Cuaca Ekstrem Terjang Jabar, BMKG Jelaskan Pemicunya

Hujan lebat disertai angin kencang melanda sejumlah wilayah di Jawa Barat pada Sabtu (28/3/2026). Dampaknya, pohon tumbang, papan reklame roboh.

Cuaca Ekstrem Terjang Jabar, BMKG Jelaskan Pemicunya
ilustrasi/net

INILAHKORAN.ID - Hujan lebat disertai angin kencang melanda sejumlah wilayah di Jawa Barat pada Sabtu (28/3/2026). Dampaknya, pohon tumbang, papan reklame roboh, hingga rumah warga rusak di beberapa daerah seperti Bandung, Tasikmalaya, Kuningan, Majalengka, dan Ciamis.

Di Kota Bandung, pohon tumbang dilaporkan terjadi di beberapa titik seperti Jalan Terusan Buah Batu, hingga sekitar Pos Polisi Buah Batu. Pohon yang tumbang bahkan menimpa kendaraan dan sempat menutup akses jalan. 

Sementara di Tasikmalaya, hujan deras yang disertai angin kencang menyebabkan pohon tumbang di sejumlah lokasi. Di beberapa tempat, pohon tumbang dilaporkan menimpa kendaraan serta rumah warga di sejumlah kecamatan. 

Di Kabupaten Ciamis, dampak Cuaca ekstrem bahkan lebih luas. Sedikitnya sekitar 80 rumah dilaporkan terdampak akibat hujan intensitas tinggi dan angin kencang yang terjadi pada sore hari, kemarin.

Kepala BMKG Bandung, Teguh Rahayu, menjelaskan Cuaca ekstrem tersebut dipicu oleh beberapa faktor atmosfer yang meningkatkan pembentukan awan hujan di wilayah Jawa Barat.

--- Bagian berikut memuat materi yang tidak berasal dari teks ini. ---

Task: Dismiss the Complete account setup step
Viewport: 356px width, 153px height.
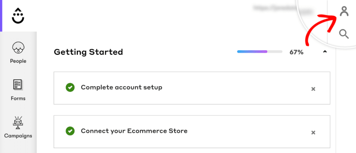Action: 313,89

"Saat ini suhu muka laut di sekitar wilayah Indonesia relatif hangat sehingga suplai uap air ke atmosfer meningkat. Selain itu terdapat area konvergensi dan belokan angin di sekitar Jawa Barat yang mendukung pertumbuhan awan konvektif secara signifikan," kata Teguh, Minggu (29/3/2026).

Ia menambahkan, kondisi atmosfer yang labil serta kelembapan udara yang tinggi turut memperkuat pembentukan awan hujan.

"Kelembapan udara pada lapisan 850 hingga 500 mb cukup tinggi dan labilitas atmosfer berada pada kategori sedang hingga kuat. Kondisi ini memicu pertumbuhan awan Cumulonimbus yang berpotensi menimbulkan hujan lebat disertai angin kencang," ujarnya.

BMKG juga mencatat intensitas hujan sangat lebat hingga ekstrem di beberapa wilayah. Di Ciamis, curah hujan tercatat mencapai sekitar 53 mm per jam, sementara di Tasikmalaya dan Majalengka juga terpantau hujan sangat lebat pada siang hingga sore hari. 

BMKG mengimbau masyarakat untuk tetap waspada terhadap potensi Cuaca ekstrem pada sore hingga malam hari, terutama saat muncul awan gelap menjulang tinggi yang menandakan pertumbuhan awan Cumulonimbus. 

"Potensi hujan lokal dengan intensitas sedang hingga lebat masih mungkin terjadi dalam beberapa hari ke depan di sejumlah wilayah Jawa Barat," kata dia.